The health system must work in partnership with women, communities, civil society, private sector, academia, etc to ensure that the services provided are what people want and need and are provided in a way that is affordable, accessible and acceptable. Governments must design systems and services in a way that women and girls know they will be treated with kindness by compassionate and competent staff working in a system with zero tolerance for disrespect. There is the need to educate and support more health workers, especially midwives who provide the majority of maternal and newborn health services. We must also take into account the status of midwives. We must educate and train other health care professional; nurses, doctors and community health workers to ensure the full spectrum of care is provided and of quality. It is not enough to just get more health workers, more health facilities, more policies and more guidelines; the health workers must have pre-service education that is of quality, evidence based, grounded in practice with supportive supervision and mentoring and training that is long enough that they can get the skills they need in practice. They must have quality in-service education that keeps them up to date and connected. The health facilities that they are assigned to must be equipped, welcoming, clean, have water, sanitation and power, commodities and drugs, telephone for communication and transport for referrals.

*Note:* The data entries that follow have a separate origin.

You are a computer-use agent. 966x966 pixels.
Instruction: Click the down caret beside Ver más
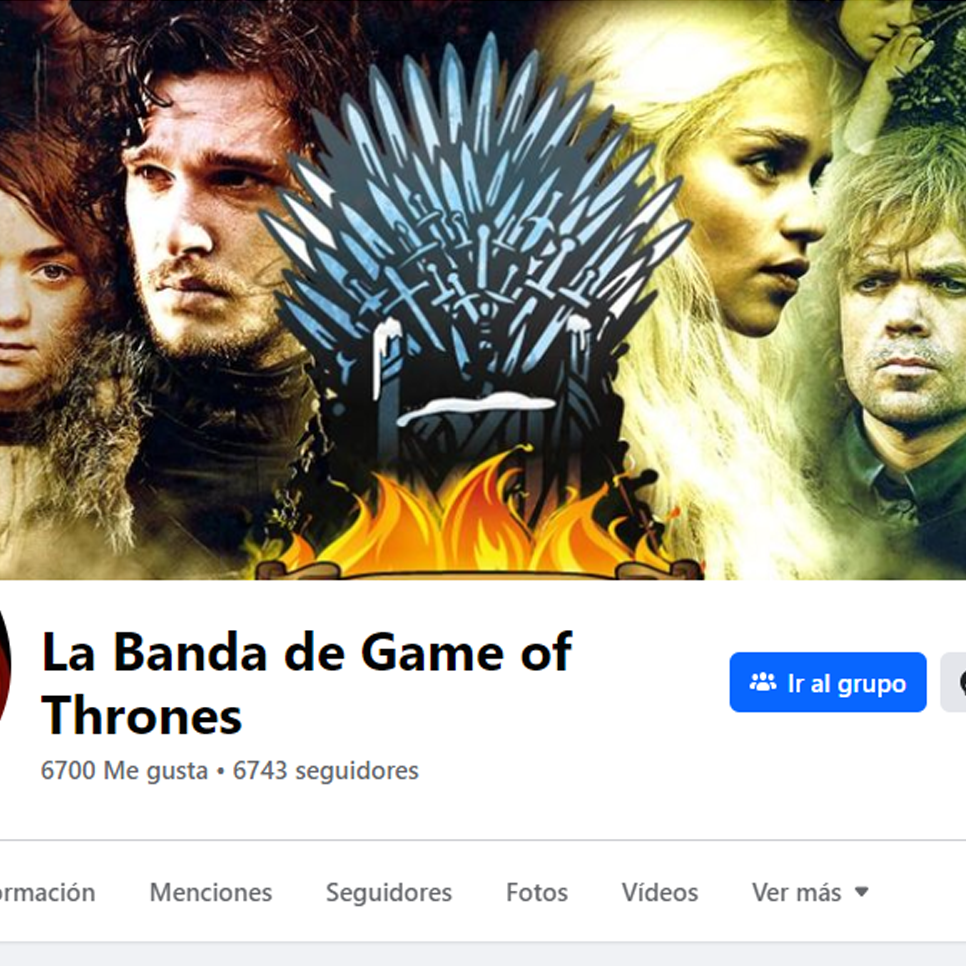(x=862, y=892)
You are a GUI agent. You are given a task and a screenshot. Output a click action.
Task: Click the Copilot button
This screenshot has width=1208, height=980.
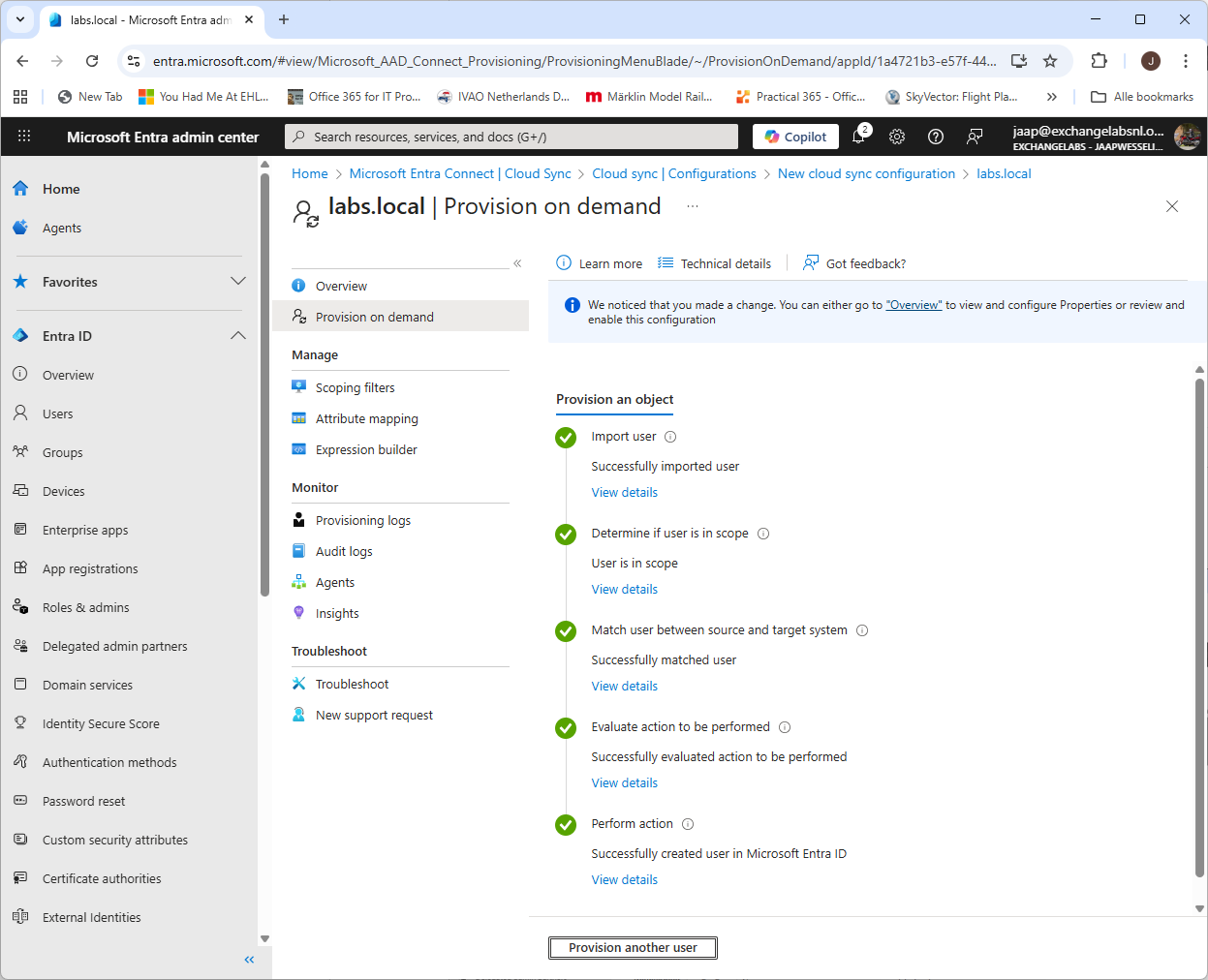coord(795,137)
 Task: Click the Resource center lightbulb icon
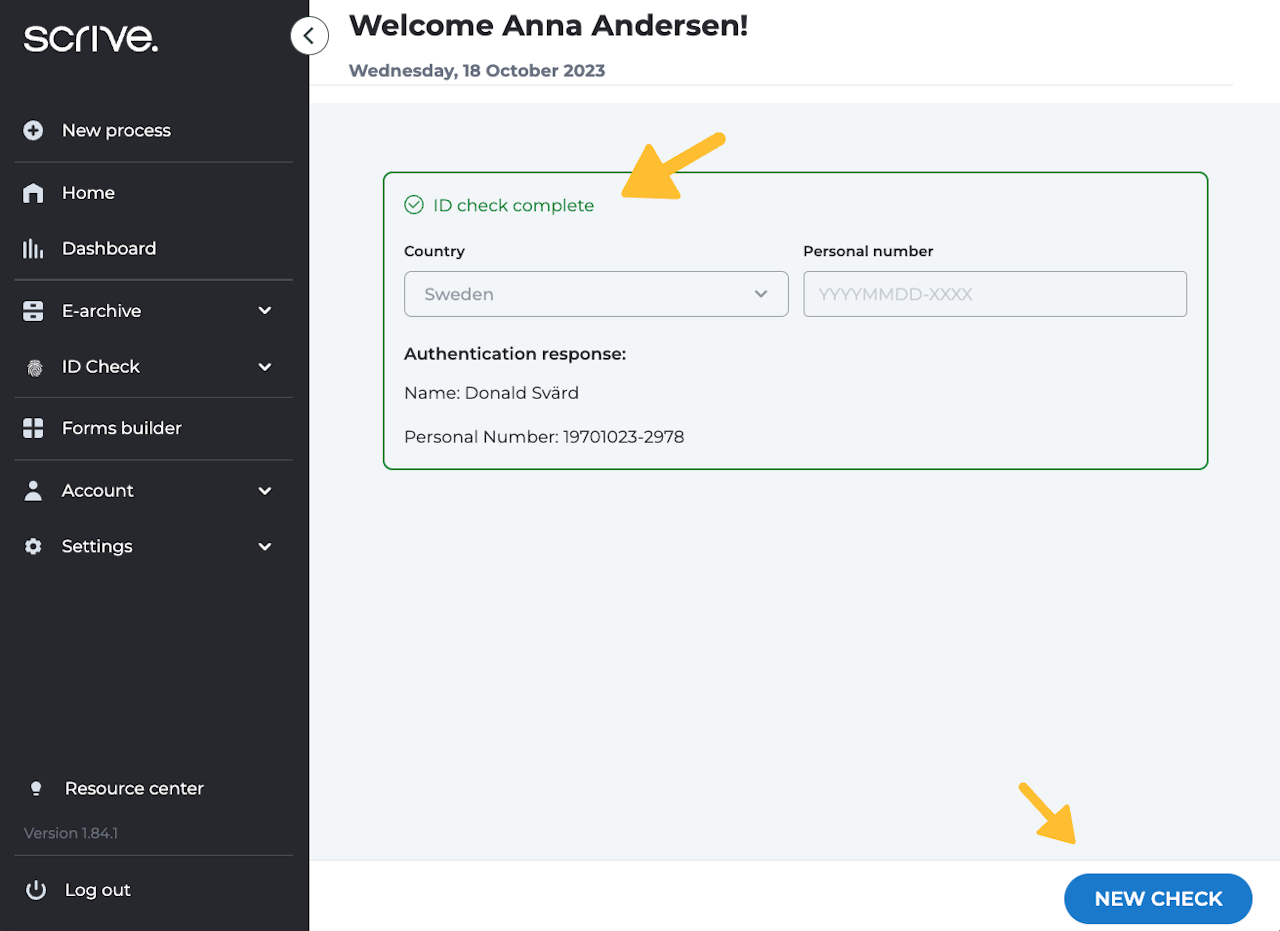tap(36, 789)
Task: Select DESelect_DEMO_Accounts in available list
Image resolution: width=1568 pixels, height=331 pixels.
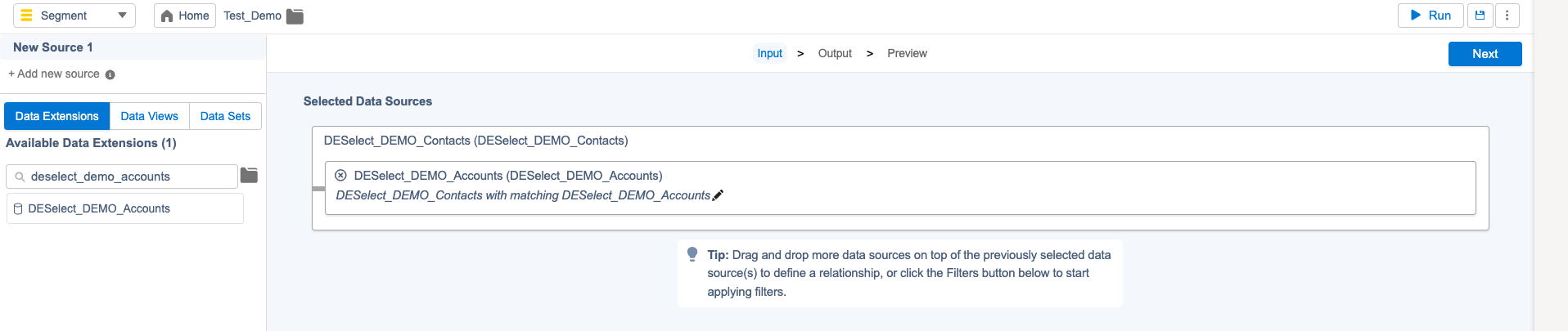Action: [x=124, y=208]
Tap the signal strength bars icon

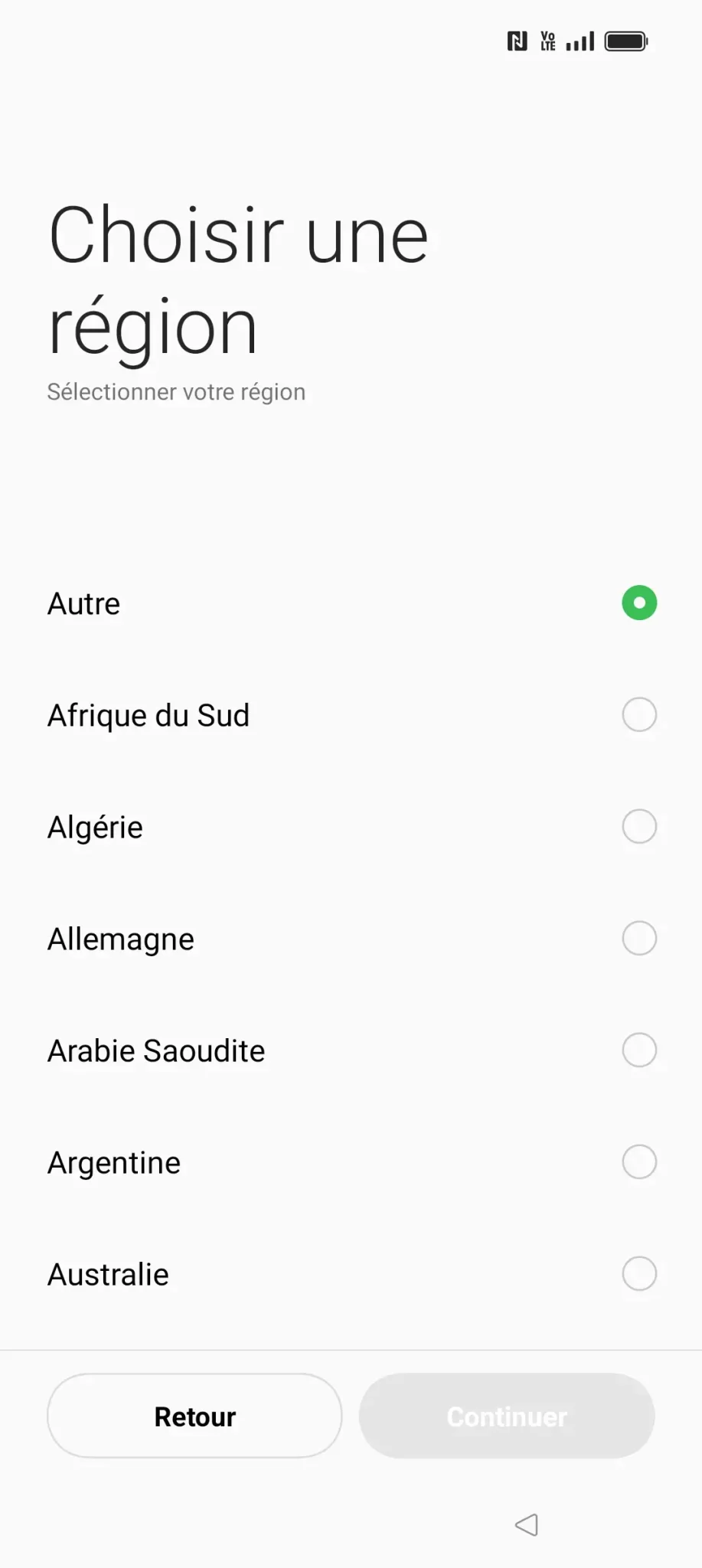580,41

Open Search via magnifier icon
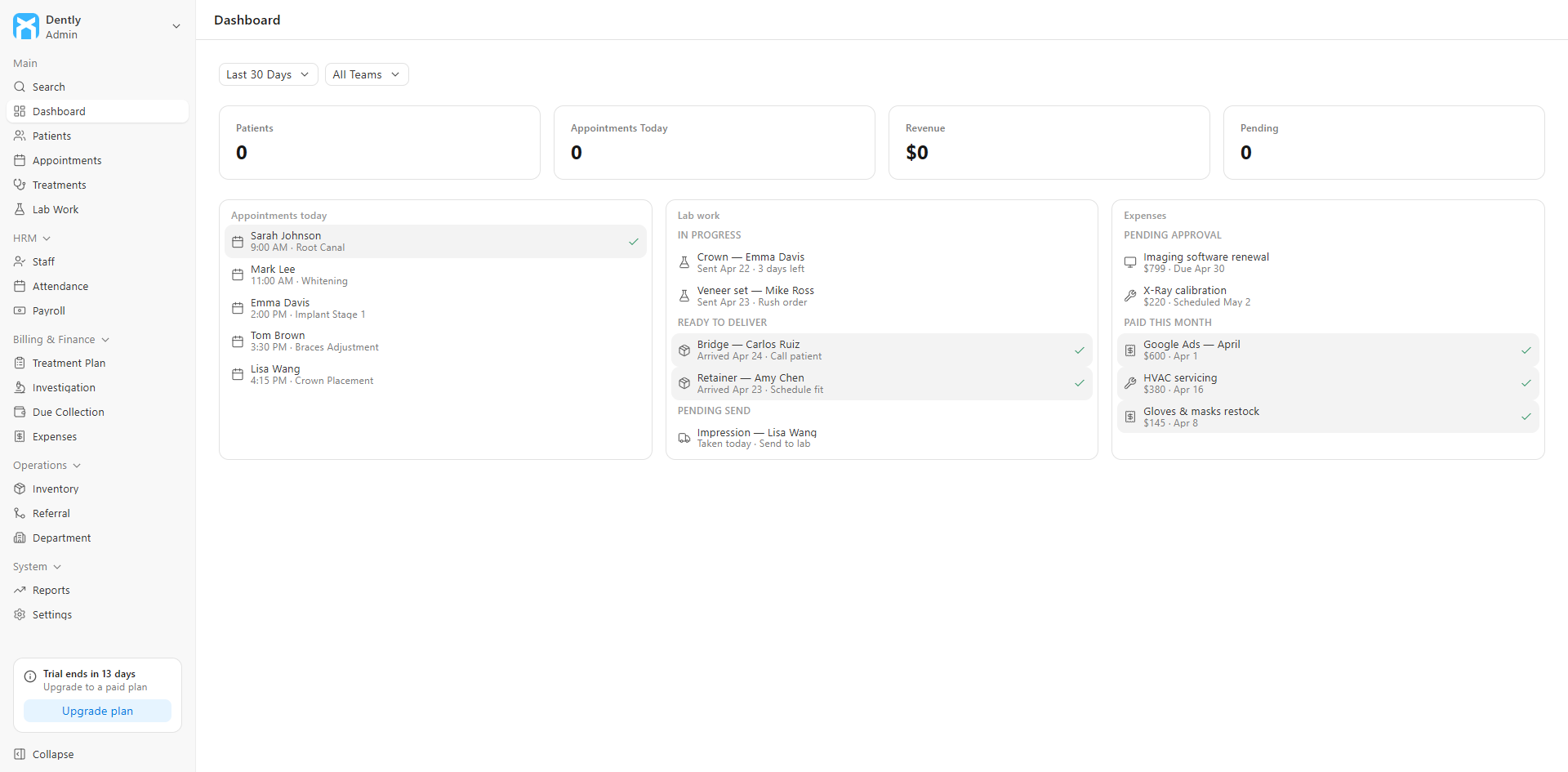[20, 87]
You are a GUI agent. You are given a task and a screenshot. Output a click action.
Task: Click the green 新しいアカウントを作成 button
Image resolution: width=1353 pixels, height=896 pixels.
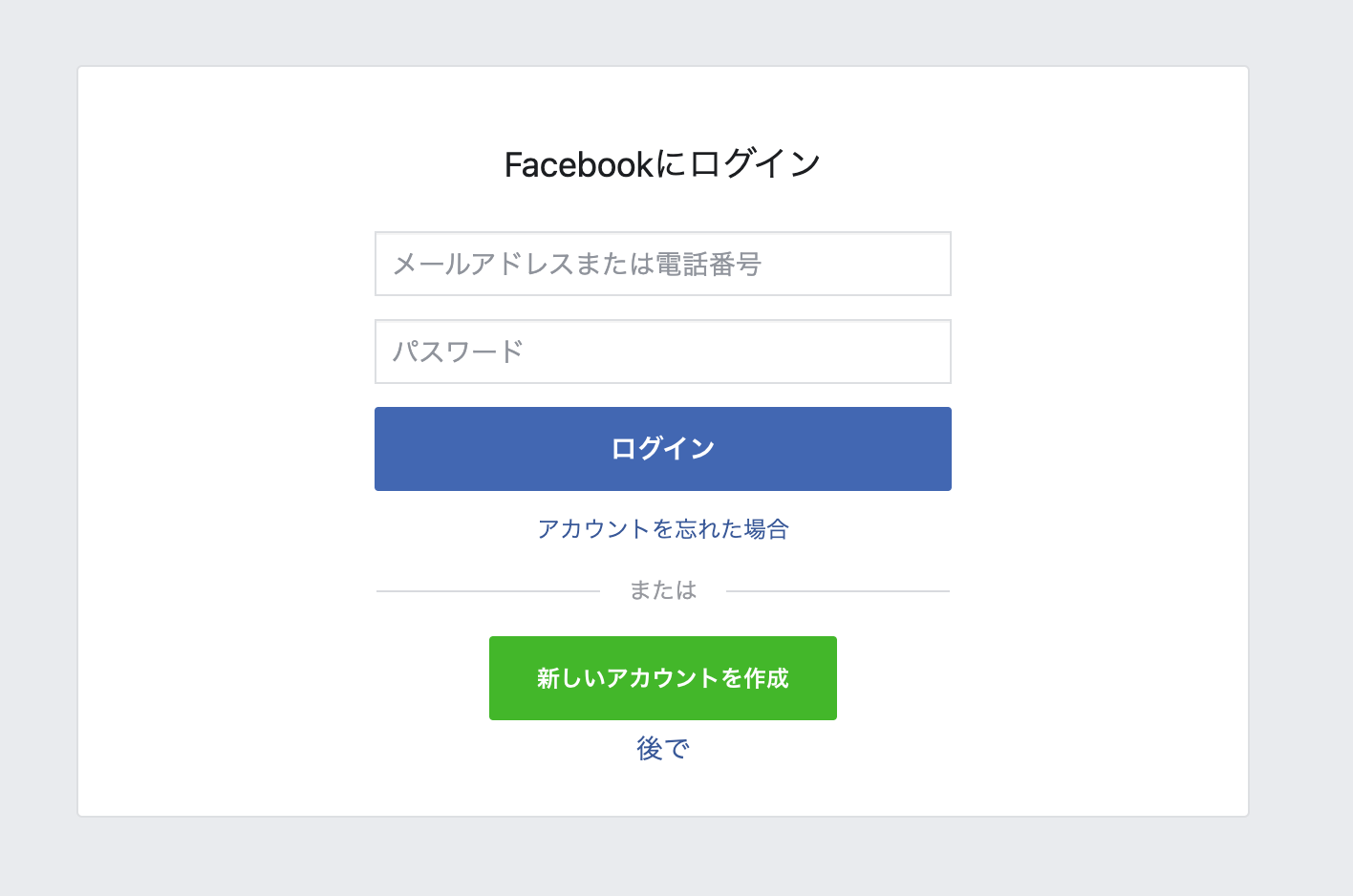click(x=662, y=678)
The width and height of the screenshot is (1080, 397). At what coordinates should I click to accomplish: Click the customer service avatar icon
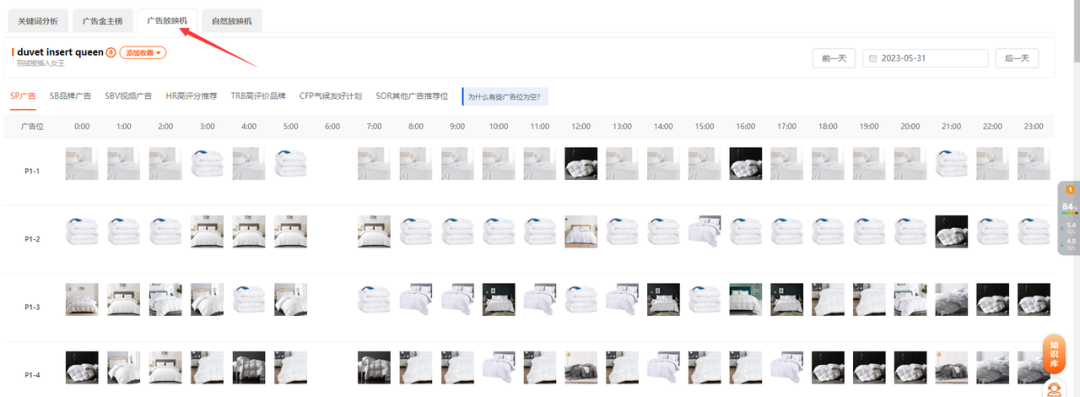1054,389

We have to keep doing research, fund and support generation of evidence to better understand how to deliver quality care. We need research to work out what is needed, where, how, what works, why did it work, why did it not work, provide change, monitor progress and hold people accountable.
There are still challenges to overcome which will ensure that all people receive quality care. We must keep highlighting the importance of quality care in the global and national agenda. Recognizing the problem is a first start and deciding that poor quality care cannot continue is the next. Recognizing that quality care includes respectful care and kindness are essential.
The bright future of women and girls from every corner of the globe depends on our collective action. And for us at ARHR, that collective action must include a focus on quality of care i.e. the provision of the right care, in the right way and at the right time in a way that benefits women, families and communities.